--- Provided data ---

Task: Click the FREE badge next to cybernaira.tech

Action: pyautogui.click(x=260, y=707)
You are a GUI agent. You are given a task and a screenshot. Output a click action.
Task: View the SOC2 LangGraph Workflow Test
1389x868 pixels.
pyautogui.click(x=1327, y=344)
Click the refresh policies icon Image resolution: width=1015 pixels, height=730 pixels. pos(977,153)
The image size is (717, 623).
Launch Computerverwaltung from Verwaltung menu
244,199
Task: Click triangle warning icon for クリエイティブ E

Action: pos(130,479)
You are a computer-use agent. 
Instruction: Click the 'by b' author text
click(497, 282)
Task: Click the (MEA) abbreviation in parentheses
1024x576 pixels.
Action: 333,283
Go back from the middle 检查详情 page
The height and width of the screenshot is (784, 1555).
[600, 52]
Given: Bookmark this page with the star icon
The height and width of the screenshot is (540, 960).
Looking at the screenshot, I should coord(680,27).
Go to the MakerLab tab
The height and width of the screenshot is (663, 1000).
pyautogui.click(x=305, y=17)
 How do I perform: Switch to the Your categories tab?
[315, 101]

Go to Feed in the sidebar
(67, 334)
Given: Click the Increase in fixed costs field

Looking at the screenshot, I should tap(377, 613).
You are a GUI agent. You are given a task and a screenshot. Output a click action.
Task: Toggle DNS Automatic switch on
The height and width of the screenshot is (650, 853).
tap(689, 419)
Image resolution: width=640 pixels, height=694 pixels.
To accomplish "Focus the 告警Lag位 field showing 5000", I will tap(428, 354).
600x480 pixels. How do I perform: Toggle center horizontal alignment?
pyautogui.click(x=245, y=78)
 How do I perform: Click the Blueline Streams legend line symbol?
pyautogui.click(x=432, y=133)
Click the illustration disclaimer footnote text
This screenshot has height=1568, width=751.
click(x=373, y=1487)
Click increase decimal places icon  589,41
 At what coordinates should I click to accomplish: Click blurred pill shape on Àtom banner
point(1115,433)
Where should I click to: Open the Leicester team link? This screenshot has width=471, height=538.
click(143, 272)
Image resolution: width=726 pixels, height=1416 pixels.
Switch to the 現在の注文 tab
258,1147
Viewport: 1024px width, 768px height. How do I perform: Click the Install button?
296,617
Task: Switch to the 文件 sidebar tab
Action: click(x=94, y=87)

---

Action item ▸
Where does the string "resolution" appear in the records above? Return every line that holds it.

The answer ▸
Click the refresh policies icon Image resolution: width=1015 pixels, height=730 pixels. pos(977,153)
Image resolution: width=640 pixels, height=694 pixels.
Image resolution: width=726 pixels, height=1416 pixels.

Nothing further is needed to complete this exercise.